Data entries |
+--
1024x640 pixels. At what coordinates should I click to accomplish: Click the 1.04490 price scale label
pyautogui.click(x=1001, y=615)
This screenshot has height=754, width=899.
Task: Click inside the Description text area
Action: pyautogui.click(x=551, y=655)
+--
All the entries above should come back exactly as they are written.

ANSWER BELOW |
1024x640 pixels. At what coordinates should I click to accomplish: Click the 1.04490 price scale label
pyautogui.click(x=1001, y=615)
This screenshot has height=754, width=899.
Task: Click inside the Description text area
Action: pyautogui.click(x=551, y=655)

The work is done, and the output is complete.